Hillhall is a townland and non-nucleated village in County Down, Northern Ireland, near Lisburn. In the 2001 Census it had a population of about one hundred people. It lies in the Lagan Valley Regional Park and the Lisburn City Council area.

==History==
In a 1645 inquisition, the townland was recorded under the name Donkynmuck which may be a corruption of Cloncolmoc (Irish: Cluain Cholmóg, meaning "meadow of little [Saint] Colmán").
This name is associated with a church listed near Ecclesia de Drum (Drumbeg) in records from around 1306. This name is possibly linked to a church recorded in 1306, although no physical remains of such a church have been identified, and the association remains tentative.

In 1847, Reeves suggested that the church of Cloncolmoc may have been located in the townland of Old Forge, across the River Lagan in the County Antrim portion of the parish of Drumbeg, where local tradition recalled the existence of an ancient church. O'Laverty proposed that Cloncolmoc was another name for the church of Lambeg, located in the townland of the same name on the County Antrim side of the Lagan.

A portion of the townland of Hillhall was historically part of the parish of Drumbo, as noted in the 1851 Census Index. This area was later transferred to the parish of Drumbeg, and by 1961, the entire townland was within Drumbeg parish.

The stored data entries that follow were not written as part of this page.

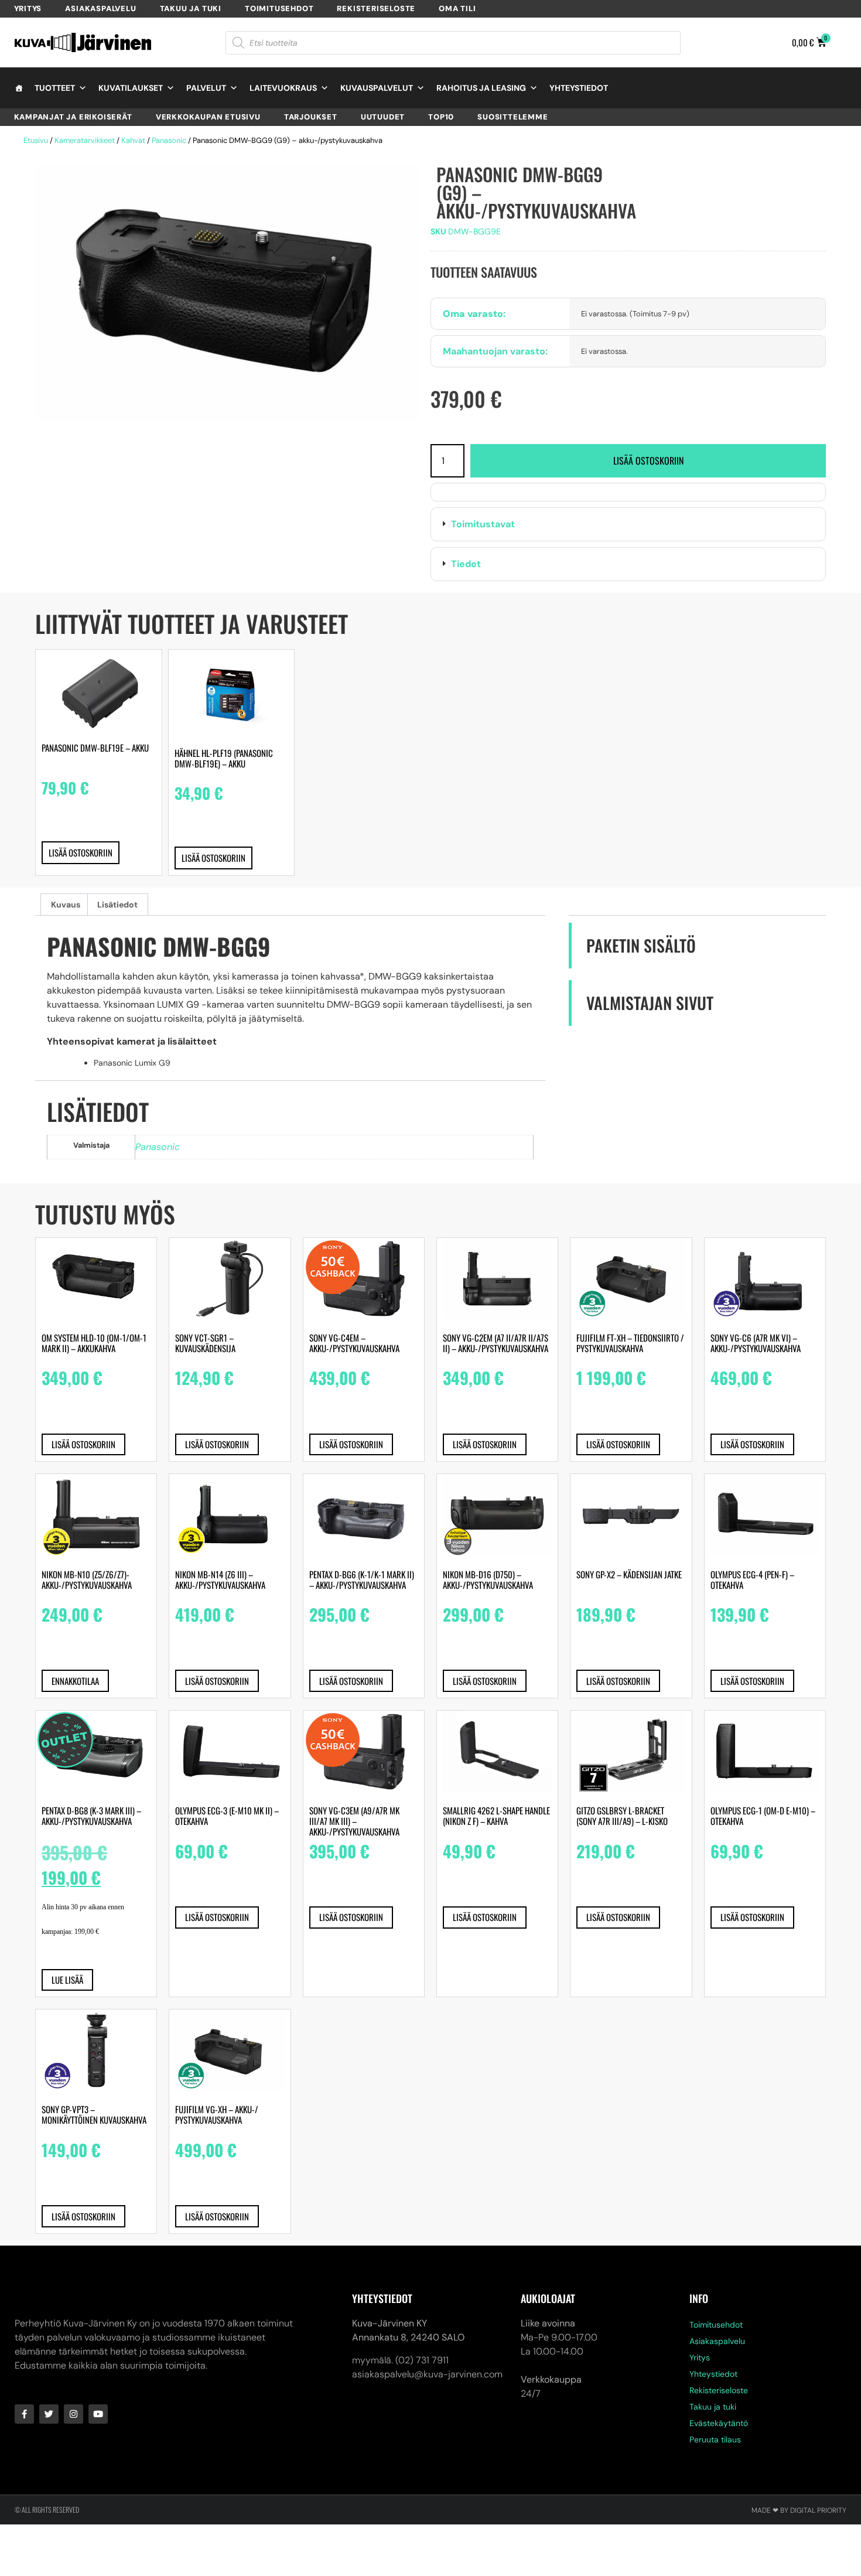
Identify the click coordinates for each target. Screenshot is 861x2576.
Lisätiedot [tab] (117, 904)
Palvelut (206, 88)
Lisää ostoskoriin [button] (80, 852)
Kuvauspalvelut (376, 88)
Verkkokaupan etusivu (208, 117)
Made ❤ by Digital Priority (798, 2510)
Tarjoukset (310, 117)
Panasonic (169, 140)
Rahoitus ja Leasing (481, 88)
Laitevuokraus (283, 88)
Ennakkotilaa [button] (75, 1680)
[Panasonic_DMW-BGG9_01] (227, 293)
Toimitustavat (483, 524)
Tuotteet (55, 88)
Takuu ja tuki (190, 8)
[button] (628, 524)
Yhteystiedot (578, 88)
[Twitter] (49, 2414)
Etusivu (35, 140)
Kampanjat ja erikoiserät (73, 117)
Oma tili (457, 8)
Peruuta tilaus (715, 2439)
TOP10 (441, 117)
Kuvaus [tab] (65, 904)
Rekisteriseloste (376, 8)
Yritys (28, 8)
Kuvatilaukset (130, 88)
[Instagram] (73, 2414)
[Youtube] (98, 2414)
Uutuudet (383, 117)
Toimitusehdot (279, 8)
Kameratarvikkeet (84, 140)
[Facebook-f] (24, 2414)
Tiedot (466, 564)
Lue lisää (67, 1979)
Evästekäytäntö (718, 2423)
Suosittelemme (512, 117)
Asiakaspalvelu (100, 8)
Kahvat (133, 140)
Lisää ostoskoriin (648, 460)
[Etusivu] (19, 88)
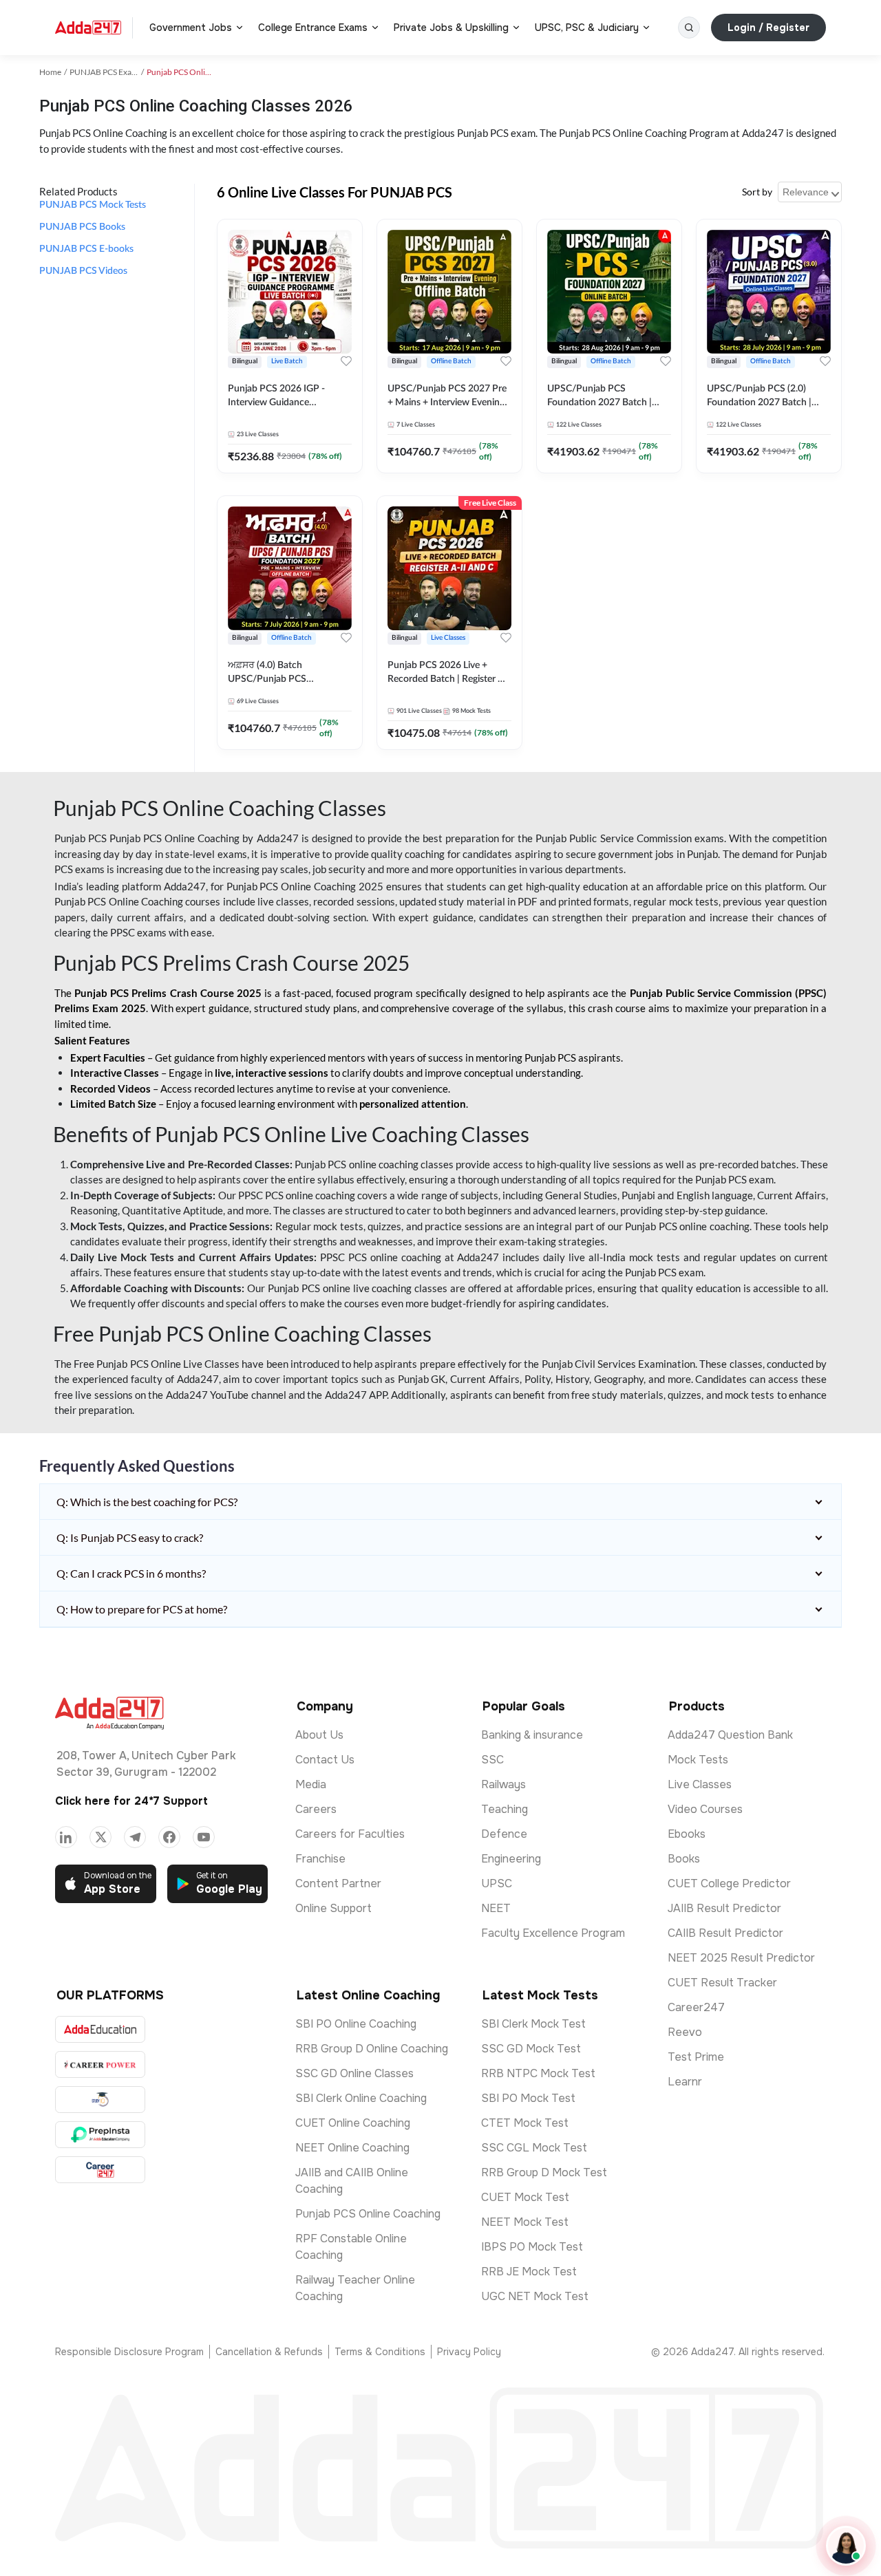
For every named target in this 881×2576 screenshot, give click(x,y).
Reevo (685, 2032)
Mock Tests (698, 1759)
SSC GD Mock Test (531, 2048)
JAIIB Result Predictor (724, 1908)
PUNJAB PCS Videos (83, 271)
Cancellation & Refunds (269, 2352)
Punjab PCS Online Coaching (367, 2214)
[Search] (689, 28)
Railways (503, 1784)
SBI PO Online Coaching (355, 2024)
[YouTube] (204, 1837)
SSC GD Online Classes (354, 2073)
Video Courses (705, 1809)
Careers (316, 1809)
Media (310, 1784)
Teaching (504, 1809)
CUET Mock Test (525, 2197)
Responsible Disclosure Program (129, 2352)
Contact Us (324, 1759)
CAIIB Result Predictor (725, 1933)
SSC (492, 1759)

The townland of Hillhall is named after a house and defensive bawn constructed around 1637 by Peter Hill, son of Sir Moses Hill of Devonshire, who served as Provost Marshal of Ulster at the end of the 16th century. Sir Moyses Hill (often written as Sir Moses Hill) (d. February 1629/30) arrived in Ireland in 1573 as part of the Earl of Essex's campaign to subdue Ulster. He later served under Lord Mountjoy in the wars against Hugh O'Neill, Earl of Tyrone. Hill benefited significantly from the Crown's land grants, receiving 2,000 acres in County Antrim and 40,000 acres in County Down, including lands acquired from dispossessed Irish families such as Con O'Neill who was imprisoned for treason and only regained his freedom by agreeing to divide his estate with English settlers. Among the most fortunate purchasers from Con O’Neill was Sir Moyses Hill, who acquired what became the Castlereagh estate. While these actions were legal and rewarded by the Crown, they contributed to the dispossession of Gaelic Irish elites and the establishment of English dominance in the region.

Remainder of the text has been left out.